The sun is currently bubbling up. While satellite operators are still analyzing the consequences of last weekend’s major solar storms in detail, an even larger eruption from the same huge sunspot group called AR 3664 has already followed.
However, the sun has now continued to rotate and AR 3664 has moved slightly to the side, so that from astronomers’ perspective, only a portion of the ejected solar material should hit the Earth during eruptions.
Astronauts on the ISS space station can also be affected by solar storms. “The decision as to whether the crew of the ISS has to go to a protective area during a solar storm depends on the strength of the solar storm and the potential radiation exposure for the crew,” said ESA astronaut Alexander Gerst to the German Press Agency. According to NASA, there was no direct danger to the ISS crew during the weekend’s solar storm.
Astronomers expect further eruptions
The sun’s activity fluctuates in an approximately eleven-year cycle. The current cycle is currently at its maximum – it lasts a few years, during which there are always relatively many solar flares. “On Tuesday we saw the strongest eruption of the entire cycle so far,” said Sami Solanki from the Max Planck Institute for Solar System Research in Göttingen. It cannot be said whether the peak of the current maximum has already been reached.
The current solar cycle is already somewhat stronger than the previous one, explained astronomer Volker Bothmer from the University of Göttingen. He estimates that the maximum will last about two years and then decline. He couldn’t predict whether the activity would get even stronger or not. According to NOAA data, the number of sunspots is currently nowhere near as high as it was at the peak of the maxima around the late 1950s and early 2000s.
Solar storms of the last few days have had consequences
According to the Space Weather Prediction Center (SWPC) of the US Atmospheric Agency NOAA, Tuesday’s big eruption also produced the strongest flare – a kind of huge flash of light – of the current solar cycle. Its radiation caused high-frequency radio signal failures across America. Amateur radio operators, aviators and sailors may have noticed a sudden loss of signal at high frequencies. Geomagnetic effects such as the northern lights were considered unlikely.
Last weekend’s major solar storm not only caused colorful northern lights in numerous regions around the world, but also caused malfunctions in several satellites, for example at the European space agency Esa. “Esa satellites are also affected, but we are still collecting data,” confirmed an Esa spokeswoman. Some satellites in Earth orbit are slightly off course due to the change in atmospheric drag that always acts on them, she said. Course corrections should now get them back on track.
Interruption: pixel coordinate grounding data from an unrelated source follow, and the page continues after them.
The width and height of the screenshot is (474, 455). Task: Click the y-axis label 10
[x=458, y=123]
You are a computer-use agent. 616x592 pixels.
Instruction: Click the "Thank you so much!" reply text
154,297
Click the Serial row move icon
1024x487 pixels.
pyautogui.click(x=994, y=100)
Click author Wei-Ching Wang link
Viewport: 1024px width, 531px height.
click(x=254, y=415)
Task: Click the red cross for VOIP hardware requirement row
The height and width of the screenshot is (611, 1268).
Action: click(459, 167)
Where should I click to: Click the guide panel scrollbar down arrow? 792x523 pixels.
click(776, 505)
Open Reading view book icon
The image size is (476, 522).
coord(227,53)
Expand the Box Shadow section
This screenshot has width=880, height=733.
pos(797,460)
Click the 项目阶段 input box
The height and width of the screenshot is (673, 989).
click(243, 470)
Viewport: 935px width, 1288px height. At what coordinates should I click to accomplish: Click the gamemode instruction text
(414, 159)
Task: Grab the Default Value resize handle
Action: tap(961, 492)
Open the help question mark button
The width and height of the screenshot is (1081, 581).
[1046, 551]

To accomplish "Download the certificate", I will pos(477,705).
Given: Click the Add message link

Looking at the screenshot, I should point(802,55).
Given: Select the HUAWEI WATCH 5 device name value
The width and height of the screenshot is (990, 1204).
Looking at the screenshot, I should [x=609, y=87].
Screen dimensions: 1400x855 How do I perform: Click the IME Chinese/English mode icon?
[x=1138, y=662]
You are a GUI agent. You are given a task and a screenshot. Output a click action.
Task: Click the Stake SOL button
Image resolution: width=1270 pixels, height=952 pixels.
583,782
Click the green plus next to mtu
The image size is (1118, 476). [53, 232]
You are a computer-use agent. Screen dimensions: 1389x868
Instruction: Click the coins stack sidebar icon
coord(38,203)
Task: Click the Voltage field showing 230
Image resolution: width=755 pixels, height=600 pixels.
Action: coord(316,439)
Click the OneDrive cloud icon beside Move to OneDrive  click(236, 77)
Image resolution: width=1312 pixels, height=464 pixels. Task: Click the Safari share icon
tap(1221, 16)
Several farmers in North America complained about a failure of the satellite-based US navigation system GPS, as reported by the New York Times, among others. They therefore had to interrupt their sowing because they were using the system to work in the fields. According to a report in Nature magazine, Internet connections from Starlink, which belongs to the space company SpaceX and has thousands of satellites, were also temporarily affected. The instruments of the US space agency Nasa’s “Chandra” X-ray observatory were temporarily stowed away to protect them. It orbits the Earth and observes space.
Will it now hit Mars?
Even though sunspot group AR 3664 disappears behind the Sun as seen from Earth, astronomers can continue to analyze it. The “Solar Orbiter” space probe orbits the sun and observes it from directions other than Earth, said Solanki, whose institute is involved. Researchers expect a coronal mass ejection could soon impact Mars, Shannon Curry, a planetary scientist at the University of Colorado Boulder, told Nature magazine.